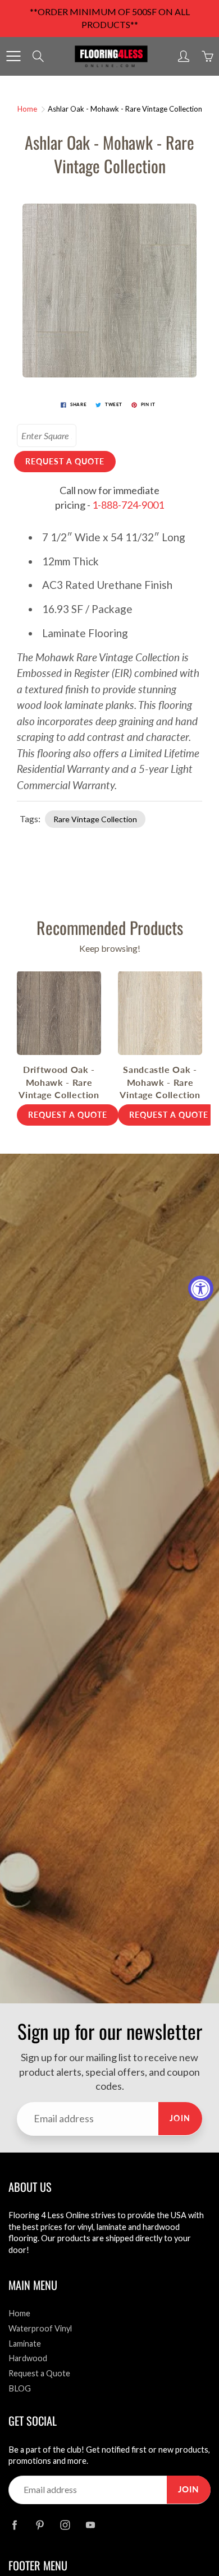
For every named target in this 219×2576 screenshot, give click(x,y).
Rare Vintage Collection (95, 819)
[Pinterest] (39, 2525)
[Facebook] (14, 2525)
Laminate (24, 2343)
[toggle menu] (13, 56)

● **Exercise details**
Copy out the preceding entries without a single change, leaving out the pictures.

● **Task response**
For every named target in this 219×2576 screenshot, give click(x,y).
Rare Vintage Collection (95, 819)
[Pinterest] (39, 2525)
[Facebook] (14, 2525)
Laminate (24, 2343)
[toggle menu] (13, 56)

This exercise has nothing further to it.